Fusion of the last two enzymes in the pyrimidine biosynthetic pathway in the inverse order by having COOH-terminal orotate phosphoribosyltransferase (OPRT) and NH2-terminal orotidine 5′-monophosphate decarboxylase (OMPDC), as OPRT-OMPDC, has been described in many organisms.


The study aimed to select the optimum host cell and temperature for expressing the recombinant fusion OMPDC-OPRT having the enzymatic activity.

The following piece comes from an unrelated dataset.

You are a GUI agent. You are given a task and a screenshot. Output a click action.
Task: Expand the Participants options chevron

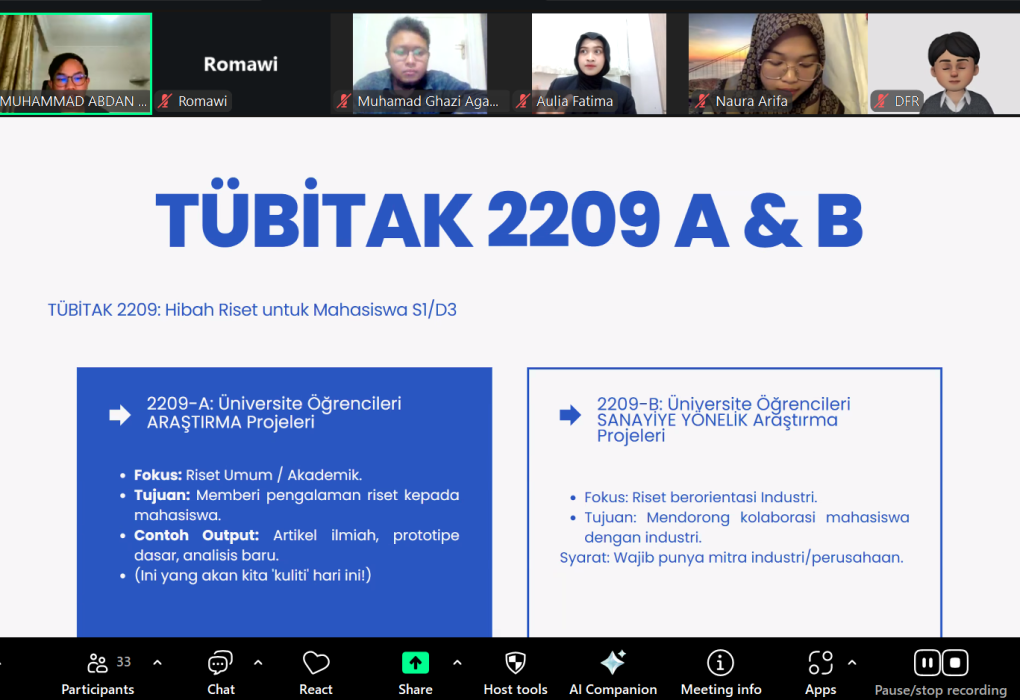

We constructed gene fusions of the human malaria parasite Plasmodium falciparum OMPDC-OPRT (1,836 bp) in the pTrcHisA vector and expressed it as a 6xHis-tag bifunctional protein in three Escherichia coli strains (BL21(DE3), TOP10, Rosetta) at 18°C and 25°C. The recombinant bifunctional protein was partially purified by Ni-nitrilotriacetic acid affinity chromatography and confirmed via Western blot and LC-MS/MS. The enzyme kinetics of OPRT and OMPDC was assessed.


Specific enzymatic activities of both OPRT and OMPDC domains expressed in E. coli BL21(DE3) cells were approximately eight-to-nine-fold higher than those in the TOP10 cells at 18°C. However, the specific activities of both domains expressed in the TOP10 cells were twice higher than those of the BL21(DE3) cells at 25°C. Very low and no enzymatic activities were observed when the constructed vector was expressed in the Rosetta cells at both induction temperatures. The bifunctional enzyme had specific activities of the OPRT and OMPDC domains in a ratio of 1:2. Kinetic study values of the OPRT domain in the bifunctional OMPDC-OPRT enzyme were found to be relatively low at µM level and at the perfect catalytic efficiency (kcat/Km).


The recombinant fusion of OMPDC-OPRT exhibited a high expression level of E. coli BL21(DE3) at 18°C. The kinetic parameter is greater than 108M-1s-1.

Keywords: Plasmodium falciparum, Bifunctional enzyme, Orotate phosphoribosyltransferase, Orotidine 5′-monophosphate decarboxylase, Expression, TOP10 cells.